Advances in the Specificity of Mass Spectrometry and Nuclear Magnetic Resonance Spectroscopy Based Structural Characterisation Methods for Synthetic Oligonucleotides.

Identity testing is a critical part in the development of a therapeutic synthetic oligonucleotide. Tandem Mass Spectrometry (MS/MS) is commonly used for the analysis of oligonucleotides to obtain structural and sequence information, however there are challenges resulting from chemical modifications introduced to improve their pharmacokinetics and stability. For these structurally complex oligonucleotides, Nuclear Magnetic Resonance (NMR) Spectroscopy has found limited use for characterisation and identity testing, as only partial NMR resonance assignment for oligonucleotides is achieved without isotopic labelling methodologies. Regardless of the choice of method used for oligonucleotide analysis, the specificity is of critical importance. In this work, in-source dissociation mass spectrometry and proton (1H) and carbon (13C) NMR at high temperature were used to analyse danvatirsen, a 16 nucleotide phosphorothioate antisense oligonucleotide, and its closely related switch sequences. Both approaches have shown specificity to distinguish danvatirsen from these similar sequences.

Suppression of 13C satellites in 1H DOSY spectra.

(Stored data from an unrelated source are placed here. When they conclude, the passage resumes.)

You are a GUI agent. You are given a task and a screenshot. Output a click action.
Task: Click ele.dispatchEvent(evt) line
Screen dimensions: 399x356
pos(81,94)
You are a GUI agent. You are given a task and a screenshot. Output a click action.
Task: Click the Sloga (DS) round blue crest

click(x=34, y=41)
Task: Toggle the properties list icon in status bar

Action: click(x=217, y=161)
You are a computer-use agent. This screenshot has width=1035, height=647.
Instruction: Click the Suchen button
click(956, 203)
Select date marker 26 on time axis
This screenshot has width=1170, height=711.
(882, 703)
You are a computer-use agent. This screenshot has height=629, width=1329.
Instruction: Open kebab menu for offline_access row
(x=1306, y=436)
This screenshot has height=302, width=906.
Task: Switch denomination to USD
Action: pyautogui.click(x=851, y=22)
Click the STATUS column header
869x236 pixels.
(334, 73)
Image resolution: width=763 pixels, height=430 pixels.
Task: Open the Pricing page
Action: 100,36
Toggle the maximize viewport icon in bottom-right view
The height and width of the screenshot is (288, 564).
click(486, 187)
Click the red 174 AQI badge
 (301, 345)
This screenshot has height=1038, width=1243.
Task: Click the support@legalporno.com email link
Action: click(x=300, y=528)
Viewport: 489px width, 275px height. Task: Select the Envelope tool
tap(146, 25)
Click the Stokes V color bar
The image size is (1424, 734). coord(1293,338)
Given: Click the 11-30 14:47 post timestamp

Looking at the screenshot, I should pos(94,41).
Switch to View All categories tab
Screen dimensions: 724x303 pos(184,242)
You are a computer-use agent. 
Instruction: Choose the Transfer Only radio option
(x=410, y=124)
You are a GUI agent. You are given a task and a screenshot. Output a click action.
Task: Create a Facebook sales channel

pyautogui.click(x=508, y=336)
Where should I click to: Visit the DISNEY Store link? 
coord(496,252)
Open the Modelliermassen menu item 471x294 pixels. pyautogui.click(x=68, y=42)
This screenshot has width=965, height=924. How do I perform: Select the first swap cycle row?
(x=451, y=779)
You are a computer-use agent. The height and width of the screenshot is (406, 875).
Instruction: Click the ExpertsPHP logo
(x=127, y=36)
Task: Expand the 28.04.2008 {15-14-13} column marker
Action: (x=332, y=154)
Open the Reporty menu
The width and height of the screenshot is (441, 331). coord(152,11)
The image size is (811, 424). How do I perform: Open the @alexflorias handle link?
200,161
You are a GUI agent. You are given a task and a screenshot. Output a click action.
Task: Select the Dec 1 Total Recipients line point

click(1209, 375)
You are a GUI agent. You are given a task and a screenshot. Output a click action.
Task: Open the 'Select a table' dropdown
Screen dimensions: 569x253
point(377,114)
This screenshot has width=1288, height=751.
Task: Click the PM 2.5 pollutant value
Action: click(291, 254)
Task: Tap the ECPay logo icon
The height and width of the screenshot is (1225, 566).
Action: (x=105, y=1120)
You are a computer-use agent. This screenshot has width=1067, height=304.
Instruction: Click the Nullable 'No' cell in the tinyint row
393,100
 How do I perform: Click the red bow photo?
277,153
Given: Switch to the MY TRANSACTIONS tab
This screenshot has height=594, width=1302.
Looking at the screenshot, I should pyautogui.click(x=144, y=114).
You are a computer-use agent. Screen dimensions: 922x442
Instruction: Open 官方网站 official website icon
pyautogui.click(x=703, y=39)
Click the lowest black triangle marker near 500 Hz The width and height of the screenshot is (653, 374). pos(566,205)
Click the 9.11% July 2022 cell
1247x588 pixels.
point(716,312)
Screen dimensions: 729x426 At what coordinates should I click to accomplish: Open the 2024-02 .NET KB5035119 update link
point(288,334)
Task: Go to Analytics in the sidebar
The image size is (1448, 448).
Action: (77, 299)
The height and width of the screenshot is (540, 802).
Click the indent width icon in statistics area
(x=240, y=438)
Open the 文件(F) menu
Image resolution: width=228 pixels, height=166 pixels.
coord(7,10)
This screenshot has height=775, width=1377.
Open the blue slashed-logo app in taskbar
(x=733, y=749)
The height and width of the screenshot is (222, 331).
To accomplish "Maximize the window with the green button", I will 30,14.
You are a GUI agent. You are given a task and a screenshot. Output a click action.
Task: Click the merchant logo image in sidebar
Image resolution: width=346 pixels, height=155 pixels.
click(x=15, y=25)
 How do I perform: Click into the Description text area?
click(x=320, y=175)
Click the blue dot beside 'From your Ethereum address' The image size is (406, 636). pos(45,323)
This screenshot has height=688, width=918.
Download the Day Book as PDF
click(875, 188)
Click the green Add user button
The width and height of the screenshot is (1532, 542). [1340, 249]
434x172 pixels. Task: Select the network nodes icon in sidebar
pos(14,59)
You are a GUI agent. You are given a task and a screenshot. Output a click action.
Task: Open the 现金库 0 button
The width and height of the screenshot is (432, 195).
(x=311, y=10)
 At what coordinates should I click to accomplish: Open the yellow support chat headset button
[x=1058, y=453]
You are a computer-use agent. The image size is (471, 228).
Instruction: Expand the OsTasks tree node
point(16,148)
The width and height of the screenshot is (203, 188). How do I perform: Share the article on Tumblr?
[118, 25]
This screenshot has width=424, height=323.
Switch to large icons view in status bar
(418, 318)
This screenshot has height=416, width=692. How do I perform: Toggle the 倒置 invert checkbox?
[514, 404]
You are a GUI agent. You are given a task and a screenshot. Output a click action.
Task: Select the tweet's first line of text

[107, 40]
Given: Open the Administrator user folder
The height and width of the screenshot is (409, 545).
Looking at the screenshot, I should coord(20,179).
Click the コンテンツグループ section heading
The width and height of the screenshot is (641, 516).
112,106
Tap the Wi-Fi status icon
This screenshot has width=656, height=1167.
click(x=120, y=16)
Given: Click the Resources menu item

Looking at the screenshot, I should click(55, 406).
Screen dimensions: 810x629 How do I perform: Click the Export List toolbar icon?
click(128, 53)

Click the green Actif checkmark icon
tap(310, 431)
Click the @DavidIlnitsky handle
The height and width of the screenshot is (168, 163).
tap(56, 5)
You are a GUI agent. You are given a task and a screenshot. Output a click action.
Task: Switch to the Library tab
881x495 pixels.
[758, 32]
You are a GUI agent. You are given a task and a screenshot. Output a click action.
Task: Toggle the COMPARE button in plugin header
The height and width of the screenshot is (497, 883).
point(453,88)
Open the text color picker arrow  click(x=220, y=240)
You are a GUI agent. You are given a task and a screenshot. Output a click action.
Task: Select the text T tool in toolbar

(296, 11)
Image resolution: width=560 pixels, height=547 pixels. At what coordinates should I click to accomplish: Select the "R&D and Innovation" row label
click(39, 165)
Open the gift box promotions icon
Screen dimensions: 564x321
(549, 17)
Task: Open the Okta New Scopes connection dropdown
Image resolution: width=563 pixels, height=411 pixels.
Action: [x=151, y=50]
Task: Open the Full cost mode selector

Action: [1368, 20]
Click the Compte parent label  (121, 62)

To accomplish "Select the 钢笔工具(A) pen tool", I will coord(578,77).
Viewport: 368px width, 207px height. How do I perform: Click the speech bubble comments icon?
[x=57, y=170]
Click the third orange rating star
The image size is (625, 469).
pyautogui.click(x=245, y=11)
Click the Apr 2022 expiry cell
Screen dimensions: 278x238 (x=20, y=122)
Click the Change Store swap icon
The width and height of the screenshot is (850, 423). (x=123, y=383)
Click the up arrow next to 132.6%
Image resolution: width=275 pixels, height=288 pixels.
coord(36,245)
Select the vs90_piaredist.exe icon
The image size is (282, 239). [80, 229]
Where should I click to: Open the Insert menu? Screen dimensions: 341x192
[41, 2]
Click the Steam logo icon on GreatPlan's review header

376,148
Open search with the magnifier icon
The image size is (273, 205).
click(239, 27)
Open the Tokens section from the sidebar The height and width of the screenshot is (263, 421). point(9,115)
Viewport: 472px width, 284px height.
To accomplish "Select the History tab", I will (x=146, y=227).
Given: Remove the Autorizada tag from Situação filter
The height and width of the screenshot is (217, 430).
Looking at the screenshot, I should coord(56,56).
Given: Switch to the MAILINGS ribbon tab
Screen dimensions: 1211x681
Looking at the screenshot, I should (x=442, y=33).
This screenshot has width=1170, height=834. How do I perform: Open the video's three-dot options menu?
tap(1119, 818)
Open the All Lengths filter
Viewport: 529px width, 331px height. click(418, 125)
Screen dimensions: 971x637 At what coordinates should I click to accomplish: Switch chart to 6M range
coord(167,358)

Diffusion-ordered spectroscopy (DOSY) is a valuable tool for the analysis of intact mixtures, since it can separate the signals of components according to their apparent diffusion coefficients. However, DOSY experiments are acutely sensitive to spectral quality, and especially to signal overlap, which can lead to misleading apparent diffusion coefficients. Here, we introduce a new NMR experiment to reduce signal overlap in mixtures with a wide range of concentrations, by removing one-bond 13C satellites. In such high dynamic range mixtures, 13C isotopomer signals from major components can overlap with signals from minor components, causing problematic distortions in the diffusion domain of a DOSY spectrum. The new method, Oneshot-iDISPEL, is a combination of the Oneshot and DISPEL experiments, and its performance has been demonstrated on a Greek alcoholic beverage, ouzo, which contains small amounts of anise flavour components and sucrose. Ethanol is a major component, and the suppression of its 13C satellites reduces signal overlap with minor components, offering significant improvement in DOSY spectra.

Ultraclean pure shift NMR.

"Pure shift" methods can greatly improve the resolution of proton NMR spectra. However, current pure shift spectra show small periodic artefacts that prevent their use for studying dilute mixture components. A new technique, compatible with all current pure shift methods, is presented that suppresses such sidebands to arbitrary order, allowing ultraclean spectra to be obtained.

Clearing the undergrowth: detection and quantification of low level impurities using 19F NMR.

A new method for the analysis of low level impurities in sparsely fluorinated species allows measurement of clean high dynamic range 19F spectra, fully decoupled and free of interfering signals from 13C isotopomers.

Very broadband diffusion-ordered NMR spectroscopy: (19)F DOSY.

A new pulse sequence, CHORUS Oneshot, allows measurements of diffusion-ordered spectroscopy (DOSY) spectra over the full chemical shift range of (19)F for the first time. Swept-frequency pulses are used to give very broadband excitation; the sequence is a prototype for a large family of very broadband liquid state NMR methods.